A seguire nella classifica dei veicoli diesel più inquinanti stilata da Transport & Environment si piazza la Renault-Nissan, che sforerebbe di oltre 14 volte i limiti consentiti. Le Opel/Vauxhall, brand della General Motors, inquinerebbero 10 volte più del lecito. I veicoli della Volkswagen sono in coda alla classifica, con valori di NOx che superano del doppio lo standard fissato per le Euro 6.

Secondo la Transport & Environment il dieselgate non avrebbe insegnato nulla ai governi europei. Oggi sulle strade dell’Unione circolano infatti ben 29 milioni di auto e tir diesel inquinanti. La maggior parte, ben 5,5 milioni, circola in Francia, mentre in Italia se ne contano 3,1 milioni.

Solo un veicolo diesel su quattro tra quelli venduti in Europa a partire dal 2011 si è adeguato agli standard comunitari. Greg Archer, direttore della sezione veicoli puliti di T&E, non nasconde il suo disappunto:

A un anno dallo scandalo scoperto dalle autorità americane tutti i produttori stanno continuando a vendere auto diesel inquinanti con il benestare dei governi europei. L’industria automotive tiene in ostaggio gli organi regolatori.

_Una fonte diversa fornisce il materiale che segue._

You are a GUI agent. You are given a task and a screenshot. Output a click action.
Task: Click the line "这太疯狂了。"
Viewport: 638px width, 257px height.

I Paesi europei dovrebbero mobilitarsi a favore dei cittadini, smettendola di coprire i costruttori. Soltanto il richiamo di tutte le auto diesel potrà ripulire la nostra aria e restituire credibilità al sistema di leggi europeo.

In gioco ci sono migliaia di vite. Secondo la European Environment Agency nel 2015 l’inquinamento da NOx ha causato 72 mila morti premature in Europa. Il triste primato lo detiene l’Italia con 21.600 vittime all’anno.